Senada dengan Rusia, Duta Besar Belarus, Raman Ramanouski, menyoroti potensi pemanfaatan satelit milik Belarus yang cakupannya sudah menjangkau wilayah Asia Tenggara. Belarus memandang eksplorasi ruang angkasa sebagai “ladang kerja sama menjanjikan” yang siap dieksekusi bersama Jakarta.
Biak: Permata Khatulistiwa yang Diperebutkan
Pernyataan kedua dubes tersebut seolah menjawab ambisi besar Badan Riset dan Inovasi Nasional (BRIN) yang tengah memacu pembangunan Bandar Antariksa Nasional di Pulau Biak, Papua. Secara geografis, Biak adalah “aset emas” bagi industri peluncuran roket dunia karena lokasinya yang sangat dekat dengan garis khatulistiwa.
Mengapa Biak Menjadi Strategis?
-
Efisiensi Bahan Bakar: Kedekatan dengan ekuator memberikan dorongan rotasi bumi maksimal, menghemat energi peluncuran secara signifikan.
-
Akses Orbit Rendah (LEO): Lokasi ideal untuk menempatkan konstelasi satelit komunikasi masa depan dengan biaya lebih rendah.
-
Kemandirian Nasional: Mengurangi ketergantungan Indonesia pada jasa peluncuran negara asing.
Landasan Hukum dan Pemutakhiran Kajian
Plt.
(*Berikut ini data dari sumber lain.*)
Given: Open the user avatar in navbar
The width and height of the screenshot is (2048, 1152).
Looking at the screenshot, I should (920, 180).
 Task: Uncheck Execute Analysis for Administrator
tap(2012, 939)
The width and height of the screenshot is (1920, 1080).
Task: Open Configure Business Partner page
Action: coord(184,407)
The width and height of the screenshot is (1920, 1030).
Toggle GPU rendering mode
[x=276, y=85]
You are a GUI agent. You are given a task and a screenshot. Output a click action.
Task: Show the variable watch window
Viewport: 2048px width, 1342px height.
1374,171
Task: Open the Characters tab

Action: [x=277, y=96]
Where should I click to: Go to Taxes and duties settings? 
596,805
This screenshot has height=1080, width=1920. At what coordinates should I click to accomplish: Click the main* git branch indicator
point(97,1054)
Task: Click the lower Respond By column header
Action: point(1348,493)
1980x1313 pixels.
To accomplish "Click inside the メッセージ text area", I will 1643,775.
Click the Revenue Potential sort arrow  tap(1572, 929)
Deputi Bidang Kebijakan Pembangunan BRIN, Anugerah Widiyanto, menjelaskan bahwa pembangunan ini memiliki fondasi hukum yang kokoh, termasuk UU No. 21 Tahun 2013 tentang Keantariksaan dan PP No. 7 Tahun 2023 yang mengatur tentang technology safeguard.
Meskipun kajian awal telah dimulai sejak tahun 1990, BRIN kini tengah melakukan pemutakhiran data guna menyesuaikan dengan lompatan teknologi terkini dan dinamika ekonomi antariksa global. “Kita perlu meningkatkan daya saing Indonesia di tingkat global melalui kemandirian akses antariksa,” tegasnya.
Simbolisme di Monumen Gagarin
Acara peletakan karangan bunga di Monumen Yuri Gagarin Jakarta menjadi pengingat bahwa penjelajahan ruang angkasa adalah pencapaian kolektif umat manusia. Kehadiran para Duta Besar dari Armenia, Kazakhstan, Uzbekistan, hingga ASEAN menunjukkan bahwa isu antariksa kini menjadi instrumen diplomasi yang krusial.
Bagi Indonesia, tawaran dari Rusia dan Belarus bukan sekadar bantuan teknis, melainkan peluang besar untuk menempatkan Pulau Biak sebagai salah satu simpul utama dalam rantai pasok ekonomi antariksa dunia di abad ke-21.